Right to Request Restrictions. You have the right to request a restriction or limitation on the medical information Community Hospice uses or discloses about you for treatment, payment or health care operations. You also have the right to request a limit on the medical information Community Hospice discloses about you to someone who is involved in your care or the payment for your care, like a family member or friend. For example, you can ask that Community Hospice not use or disclose information about your terminal diagnosis or the basis of your hospice eligibility to a family member.

Community Hospice is not required to agree to your request. However, if Community Hospice does agree to your requested restriction, Community Hospice will comply with your request unless the information is needed to provide you emergency treatment.

You have the right to restrict disclosures of protected health information to a health plan if you have paid for these services in full out of your own pocket.

To request restrictions, please submit your request in writing to Community Hospice at the address printed on the first page of this Notice. Only the Compliance Officer of Community Hospice can approve this type of special restriction. In your request, you must tell Community Hospice:

  • What information you want to limit;
  • Whether you want to limit Community Hospice’s use, disclosure or both; and
  • To whom you want the limits to apply (for example, disclosures to your children).

Right to Request Confidential Communications. You have the right to request that Community Hospice communicate with you about medical matters in a certain way or at a certain location. For example, you can ask that Community Hospice only discuss your medical condition or information when specific individuals are out of the room.

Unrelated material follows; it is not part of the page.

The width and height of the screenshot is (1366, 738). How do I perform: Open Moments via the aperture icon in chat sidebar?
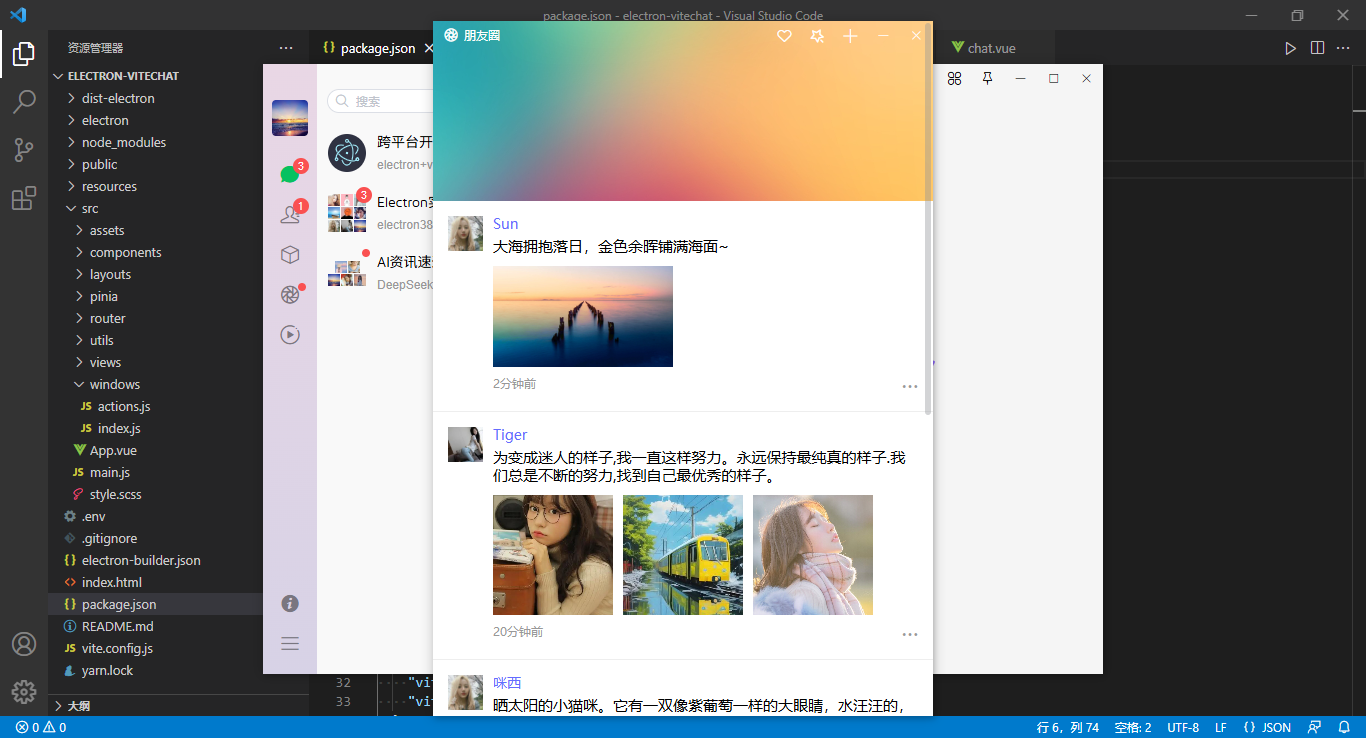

To request these types of confidential communications, please submit your request in writing to Community Hospice at the address printed on the first page of this Notice. Only the Compliance Officer of Community Hospice can approve this type of special restriction. Your request must specify how or where you wish to be contacted.

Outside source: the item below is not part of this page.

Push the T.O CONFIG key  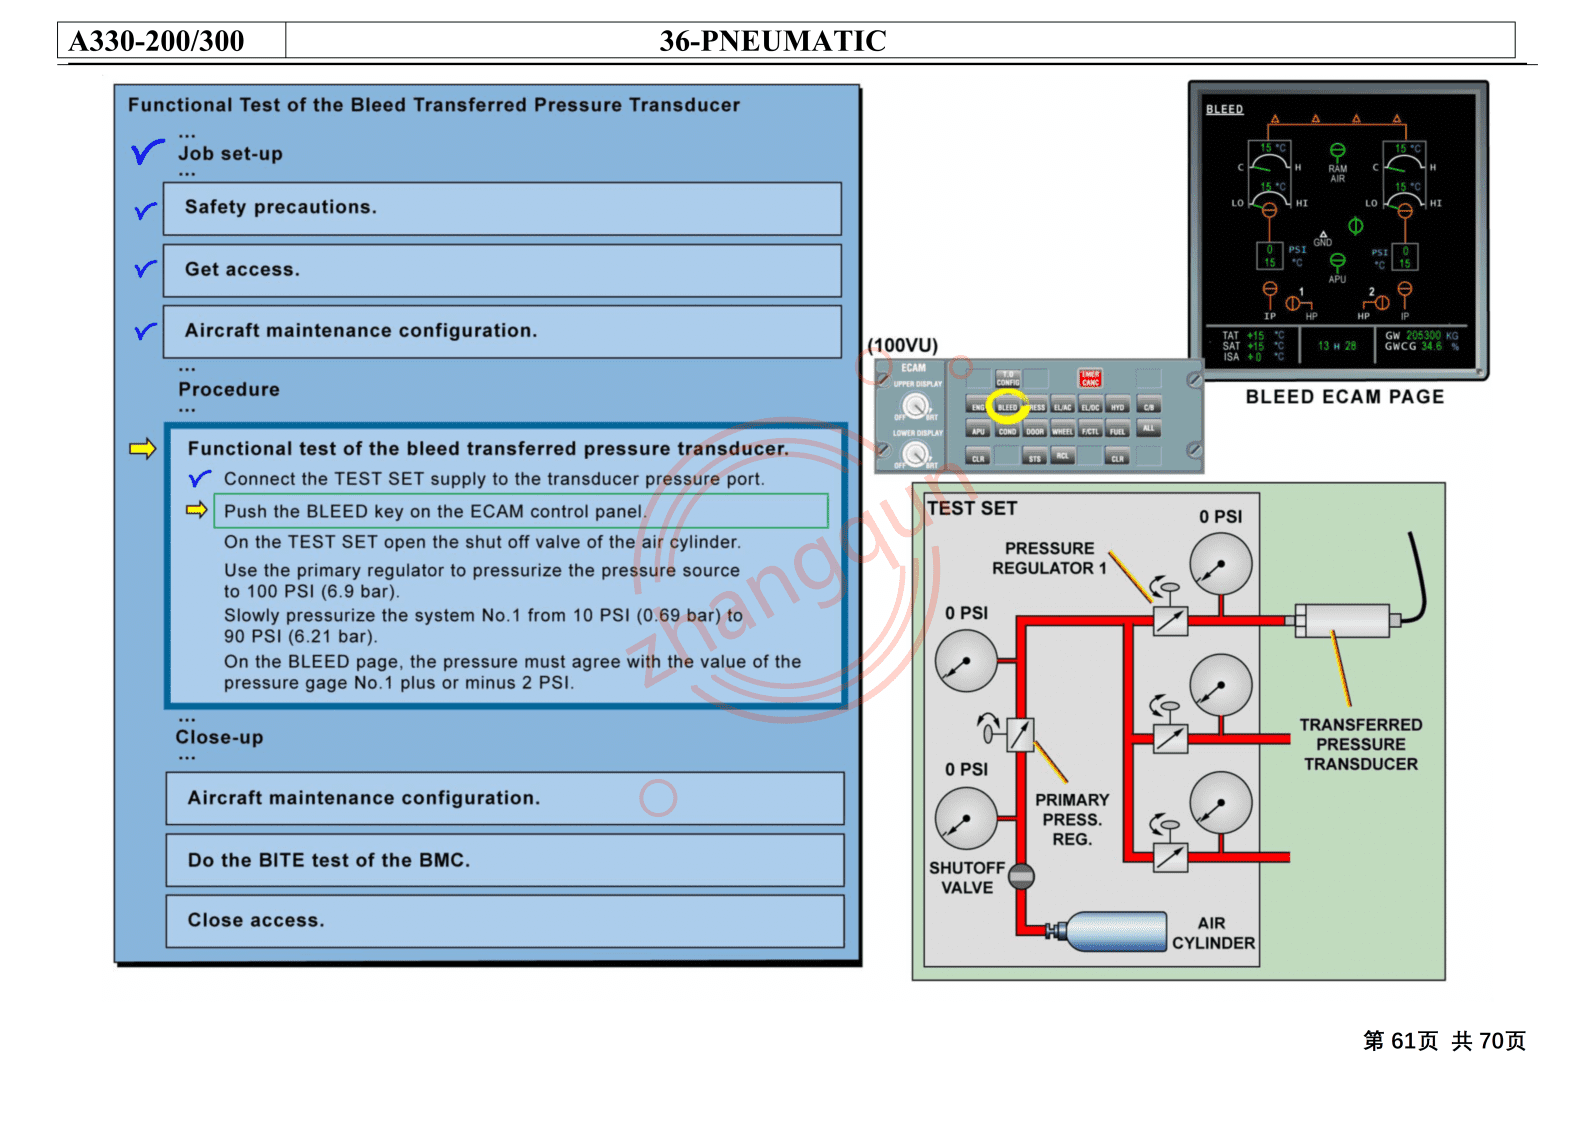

Right to a Paper Copy of This Notice. You have the right to retain a copy of this notice. You may ask Community Hospice to give you a copy of this notice at any time. You may ask that Community Hospice provide you with a copy at the time you are first given the notice or you may call the contact person listed above at any later time to request such a copy.


Community Hospice reserves the right to change this notice. Community Hospice reserves the right to make the revised or changed notice effective for medical information we already have about you as well as any information we will receive in the future. You may request a copy of this notice or an update of this notice at any time.


If you believe your privacy rights have been violated, you may file a complaint with Community Hospice or with the Secretary of the U.S. Department of Health and Human Services (DHHS). All complaints must be submitted in writing. You will not be penalized for filing a complaint.

To file a complaint with Community Hospice, write to:

Community Hospice, Inc.
4368 Spyres Way
Modesto, CA 95356
Attention: Compliance Officer
Phone: (209) 578-6300


Other uses and disclosures of medical information not covered by this notice or the laws that apply to Community Hospice will be made only with your written permission. If you provide Community Hospice permission to use or disclose medical information about you, you may revoke that permission, in writing, at any time. If you revoke your permission, Community Hospice will no longer use or disclose medical information about you for the reasons covered by your written authorization. You understand that Community Hospice is not able to take back any disclosures Community Hospice has already made with your permission, and that Community Hospice is required to retain our records of the services that Community Hospice provided to you.


This notice is effective 09/23/13.

Nondiscrimination Policy

Patient services are provided without regard to race, color, creed, age, gender, sexual orientation, handicap (physical or mental), and ability to pay or place of national origin.